Last week, the firm launched the Virtus Emerging Markets Dividend ETF (VEM), an actively managed fund focused on dividend-paying companies across developing economies. The timing is interesting—the launch came just days before Virtus reported Q4 results that painted a picture of a business in transition.
AI Meets Dividend Hunting
The new ETF isn't your typical index tracker. It combines AI-driven sentiment analysis with a quantitative stock-selection model to pick opportunities within the MSCI Emerging Markets Index universe. Right now, the fund is leaning heavily into financials and information technology. Taiwan Semiconductor Manufacturing Co Ltd (TSM) holds the top spot in the portfolio—a logical choice for a strategy chasing both income and growth in emerging markets.
The launch reflects broader investor appetite for income-oriented strategies, especially ones that look beyond developed markets for yield and diversification opportunities.

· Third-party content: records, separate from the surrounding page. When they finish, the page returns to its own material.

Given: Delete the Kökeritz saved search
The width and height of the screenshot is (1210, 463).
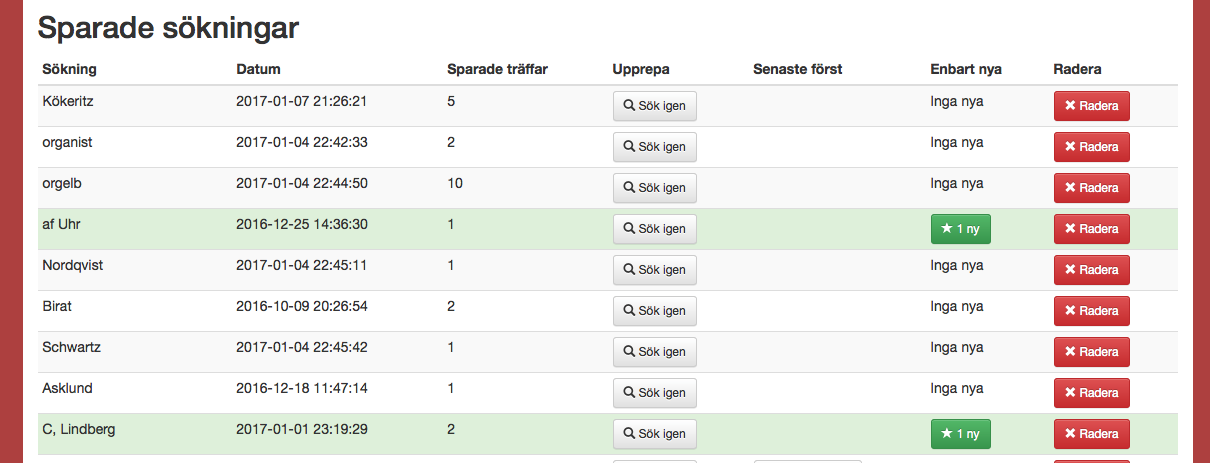Looking at the screenshot, I should coord(1091,106).
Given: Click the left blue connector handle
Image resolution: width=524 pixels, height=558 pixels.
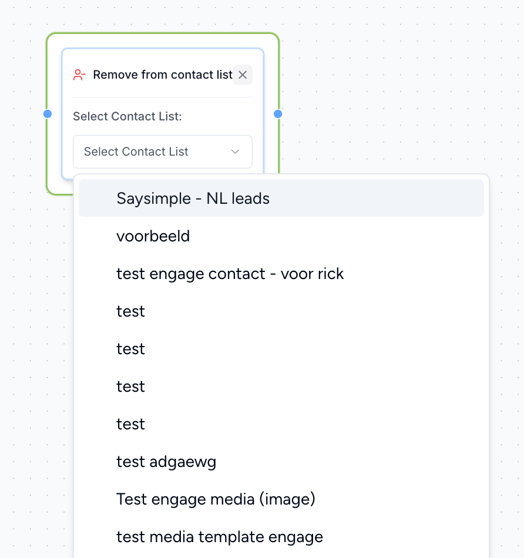Looking at the screenshot, I should 47,114.
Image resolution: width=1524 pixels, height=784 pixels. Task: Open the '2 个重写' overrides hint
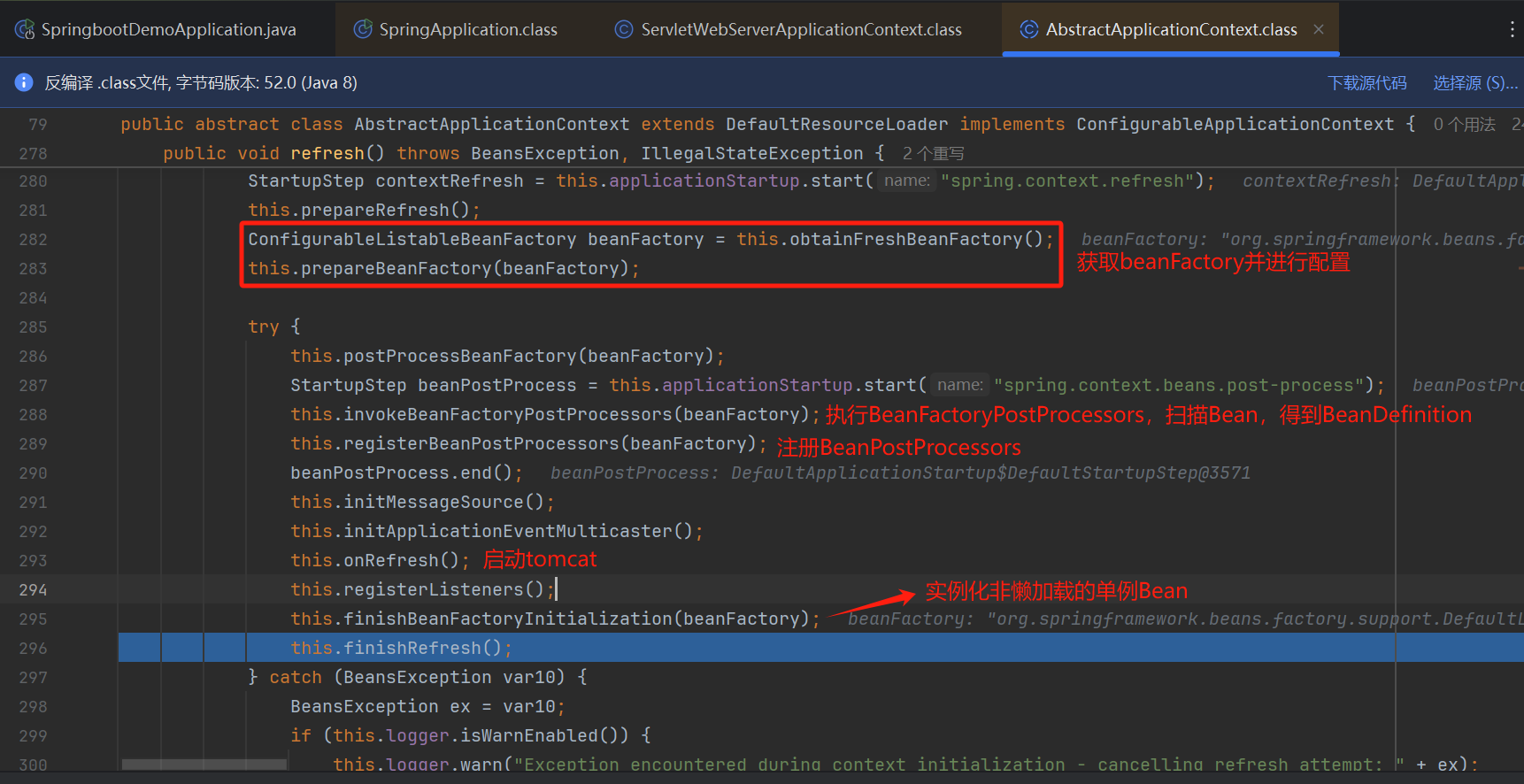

The ETF Business Is Booming While Everything Else Bleeds
Virtus reported its Q4 results for the quarter ended December 31, and the numbers tell two very different stories. President and CEO George Aylward pointed to quality-focused equity strategies—which represent roughly half of total assets under management—as being decidedly out of favor with investors. That led to substantial net outflows.
But here's the bright spot: ETF assets climbed to approximately $5.2 billion, up about $500 million from the previous quarter and a whopping 72% year-over-year. The growth came from consistent net inflows and new product launches. Virtus introduced three actively managed ETFs during the quarter and has plans for several more launches over the next six months.
The Bigger Picture Looks Messier
Total assets under management stood at roughly $159 billion at year-end, down from $169 billion in the prior quarter. Net outflows hit $8.1 billion, driven primarily by those struggling equity strategies. Total sales dropped to $5.3 billion from $6.3 billion. Adjusted earnings per share slipped to $6.50 from $6.69, and operating margin ticked down to 32.4%.
Those aren't catastrophic numbers, but they're not exactly confidence-inspiring either.
Diversification Through Acquisitions
Virtus isn't just betting on ETFs to turn things around. The firm is expanding aggressively into alternative assets. Management announced a pending majority acquisition of private credit manager Keystone National Group and a minority investment in venture growth manager Crescent Cove.
The firm expects fee rates to stay in the low-40-basis-point range initially, with potential upside once the Keystone transaction gets fully integrated.
The emerging markets dividend ETF is part of a larger strategic shift toward actively managed ETFs and alternative strategies—areas management believes are essential for offsetting equity outflows and driving future growth. Whether that bet pays off will depend on how quickly investor sentiment shifts back toward active management and quality strategies.